Prohibido asomarse: El síndrome totalitario

Panorama después de la tormenta Los previnieron del peligro pero decidieron permanecer porque no habrían encontrado dónde refugiarse. Además no querían abandonarlo todo aunque fuera poco. —Siempre exageran —insistían mientras tapiaban las ventanas y el viento arreciaba cimbrando los tablones de las paredes. Antes de encerrarse, Beulah se asomó a la calle y le pareció […]

Texto de 26/12/16

Panorama después de la tormenta Los previnieron del peligro pero decidieron permanecer porque no habrían encontrado dónde refugiarse. Además no querían abandonarlo todo aunque fuera poco. —Siempre exageran —insistían mientras tapiaban las ventanas y el viento arreciaba cimbrando los tablones de las paredes. Antes de encerrarse, Beulah se asomó a la calle y le pareció […]



Panorama después de la tormenta

Los previnieron del peligro pero decidieron permanecer porque no habrían encontrado dónde refugiarse. Además no querían abandonarlo todo aunque fuera poco.

—Siempre exageran —insistían mientras tapiaban las ventanas y el viento arreciaba cimbrando los tablones de las paredes.

Antes de encerrarse, Beulah se asomó a la calle y le pareció contemplar un túnel que succionaba cuanto había sido dejado en los porches y en las aceras. Además, el ruido era semejante al que produce una turbina, al que se agregó el furioso repiqueteo de la lluvia sobre los tejados de zinc. Dentro de las casas el calor era insoportable y un par de horas después se quedaron sin electricidad, adormilándose a pesar de los crujidos y los golpazos que intermitentemente producían los cocos arrebatados con furia a las palmeras y arrojados a una velocidad inaudita.

A la mañana siguiente el sol penetró débilmente la masa nubosa. La luz mortecina iluminó riachuelos de lodo alimentados por los albañales efervescentes que penetraban por cualquier resquicio. Las casas se inundaron a una velocidad que habría sido increíble de no haber estado allí para verlo.

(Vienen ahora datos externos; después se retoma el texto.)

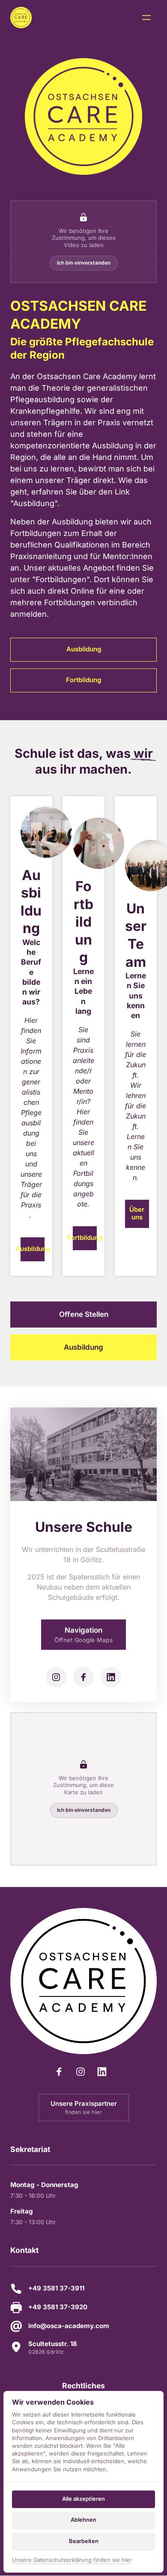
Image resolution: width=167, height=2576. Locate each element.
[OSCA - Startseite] (21, 17)
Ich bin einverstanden (83, 262)
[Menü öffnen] (149, 18)
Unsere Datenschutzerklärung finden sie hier (72, 2560)
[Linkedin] (111, 1677)
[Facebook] (83, 1677)
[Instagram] (56, 1677)
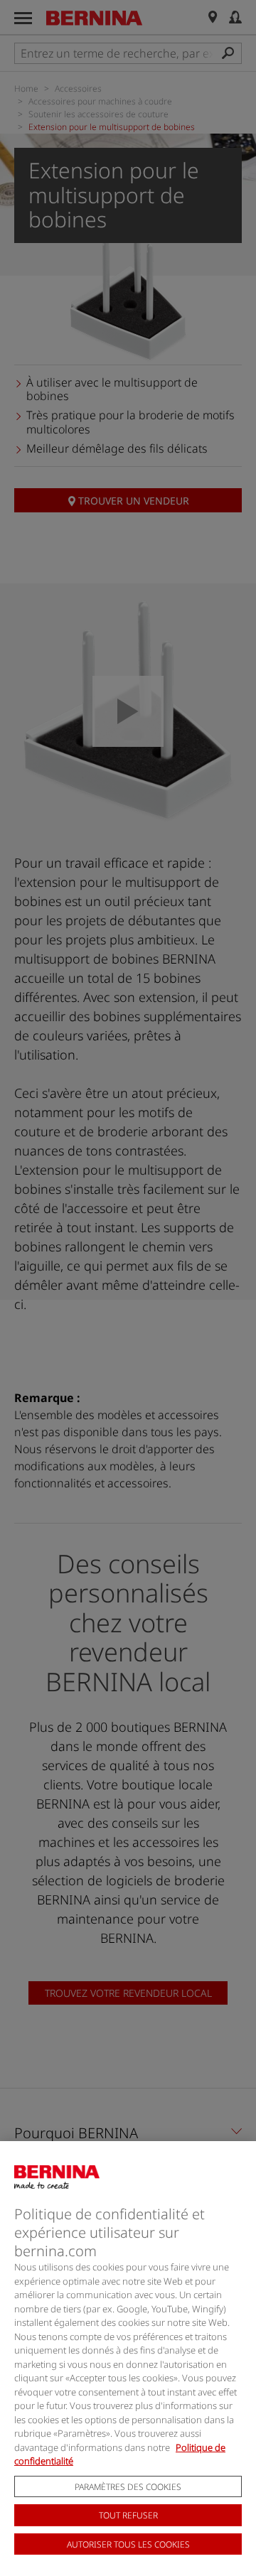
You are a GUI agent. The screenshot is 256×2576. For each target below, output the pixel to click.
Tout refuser (128, 2515)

Cuando la tormenta amainó, los supervivientes salieron a un panorama desconocido en el que faltaban casas y sobraban coches encimados, los árboles meciéndose encima de cables chisporroteantes y animales tumefactos en el calor infestado de moscas. Así pasaron días y semanas sin recibir una ayuda que todavía aguardan.

La miseria roe el corazón del primer mundo.

Es una broma, ¿verdad?

Al principio todos creyeron que se trataba de una broma y la festejaron a gusto pero la risa se les congeló en los labios cuando el candidato continuó su campaña abriendo la caja de Pandora. A partir de ese momento el sentido del humor fue reemplazado por la perplejidad y poco después por la inquietud propia de las pesadillas cuando es imposible controlar un automóvil que nos arrastra al desastre. Todo lo que se consideraba inaceptable ahora se expresa en público con el orgullo del odio largamente contenido y por fin liberado.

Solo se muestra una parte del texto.